_Extract provided_
------
Intuitive Skincare (And Why I Stopped Doing a Routine)

I've been obsessed with skincare since I was 11 or 12. I enjoy the process of it, the ritual of cleansing and beautifying the exterior self, indulging your senses in a way that feels like it's "doing something", and I kind of want it to be the answer to all my problems. As much as I don't want to, however, I must admit an uncomfortable truth, blogger heresy: my skin feels better when I leave it pretty much alone.



A lot of you will say I just haven't been doing skincare "the right way". You might want to suggest more products or techniques I should try, which is well-meaning but misses the point of what I'm trying to say here. I'm not against skincare - I just think our approach to it is a bit of a clusterfuck. I've been washing my face all my life, and doing a 3-step routine since I was still a child. By my early 20's my nightly skincare climbed up to 8 or 9 products, and got more and more complex. Looking at a lot of skincare forums and hashtags, it's hard for me to ignore the parallels between those spaces and the pro-anorexia forums of the 00's; both are full of very young girls becoming obsessed with perfecting an innately transient and imperfectable thing, sharing advice on how to "control" it, and all of them sure that if they only stuck to the right regimen, their life would sort itself out and maybe they'd be beautiful. This breaks my heart a little bit.
------
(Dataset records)
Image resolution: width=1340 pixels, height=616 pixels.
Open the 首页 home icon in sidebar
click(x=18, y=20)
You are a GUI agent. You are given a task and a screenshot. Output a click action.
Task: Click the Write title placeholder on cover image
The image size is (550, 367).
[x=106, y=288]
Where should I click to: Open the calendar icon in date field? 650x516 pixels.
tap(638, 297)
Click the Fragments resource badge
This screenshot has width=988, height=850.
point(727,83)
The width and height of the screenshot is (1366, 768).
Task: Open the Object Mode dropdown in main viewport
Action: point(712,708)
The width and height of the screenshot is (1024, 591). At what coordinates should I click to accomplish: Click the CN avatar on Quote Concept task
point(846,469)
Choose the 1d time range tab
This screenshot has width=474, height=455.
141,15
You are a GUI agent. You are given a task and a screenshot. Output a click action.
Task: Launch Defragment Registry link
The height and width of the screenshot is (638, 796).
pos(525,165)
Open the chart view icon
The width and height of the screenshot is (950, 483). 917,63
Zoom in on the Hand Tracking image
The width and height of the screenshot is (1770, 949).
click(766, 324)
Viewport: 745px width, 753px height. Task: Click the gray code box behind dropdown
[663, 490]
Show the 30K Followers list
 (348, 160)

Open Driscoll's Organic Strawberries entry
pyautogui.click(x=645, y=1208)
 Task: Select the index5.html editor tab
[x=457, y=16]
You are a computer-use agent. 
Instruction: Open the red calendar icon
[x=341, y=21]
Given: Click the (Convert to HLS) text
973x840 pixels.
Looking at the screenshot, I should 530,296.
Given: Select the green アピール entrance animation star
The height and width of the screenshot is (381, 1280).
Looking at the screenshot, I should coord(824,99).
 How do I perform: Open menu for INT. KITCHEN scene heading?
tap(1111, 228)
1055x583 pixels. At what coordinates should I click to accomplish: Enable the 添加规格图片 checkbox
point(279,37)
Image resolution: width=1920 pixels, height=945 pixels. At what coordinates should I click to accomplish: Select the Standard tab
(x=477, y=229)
------
_What you need to do_
(1) Write out each word or phrase that the skincare essay sets in quotation marks.
(2) Continue the skincare essay from its last sentence.

_Results of the tasks_
(1)
- doing something
- the right way
- control

(2)
The skin-positivity movement still has a long way to go. No matter how diverse an ad campaign attempts to be, it seems that clear skin (or airbrushed skin) is a beauty standard that never gets challenged. The only time I ever see normal, common skin conditions like acne, eczhema, or keratosis in the media is if they are being directly discussed; it's never just "oh here's our autumn collection" on a gorgeous model who just happens to have some spots. The message here is that our skin is not good enough as it is, that we are losing some kind of battle with our faces. The vast majority of people are over-cleansing their skin as a result, stripping it of natural oils by cleansing twice or three times a day. This isn't about trying to push the "all natural" approach and condemn luxury skincare, I'm just against the routine-pushing rhetoric that "you have to be consistent to see results". I think this is PR-speak from companies that want you to feel a bit bad about yourself, use more of the product, and then buy another one sooner. A lot of those brands rely on us not actually listening to our skin, but to them instead.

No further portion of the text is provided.